Today in the Times, George Kirsch writes about baseball games played in Civil War prisoner-of-war camps. Here’s a bit about an 1864 contest between Confederacy prisoners held at Johnson’s Island, Ohio:
Baseball behind the wire, circa 1864
Another prisoner, William Peel of the 11th Mississippi Infantry Regiment, recalled that several hundred dollars was wagered on the game by players and outsiders, which was won by the Southern club, 19 to 11. Lt. Michael McNamara, who wrote another account of this game, estimated the crowd of spectators at about 3,000, including inmates, officers and citizens of Sandusky. He recalled: “So apprehensive were the prison officials that the game was gotten up for the purpose of covering an attempt to break out, that they had the slides of the port holes” of a patrol vessel “drawn back and the guns prepared for action.”

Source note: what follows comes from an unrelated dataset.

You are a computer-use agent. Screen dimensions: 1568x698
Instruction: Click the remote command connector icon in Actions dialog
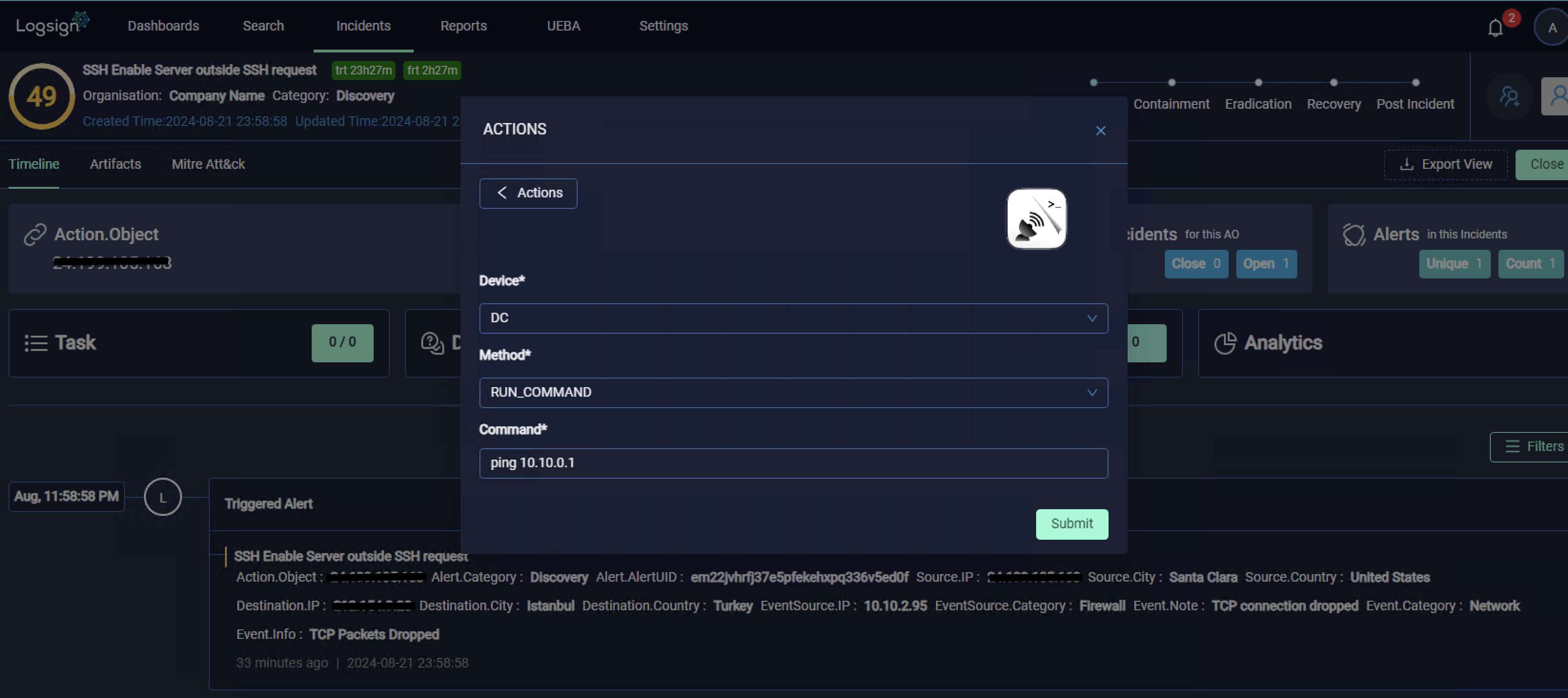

Although a local newspaper published a detailed and highly favorable account of the game, some radical Northern journals were highly critical of the decision by Johnson Island’s commanding officer to allow it to proceed. According to McNamara, “their malicious efforts were successful, the commander was removed, and the amusement of the unhappy prisoners, for the time being, cut off.”
Hirsch has written a whole book on this subject; there’s also a good book about P.O.W. baseball in World War II if you’re interested in such things (as I am).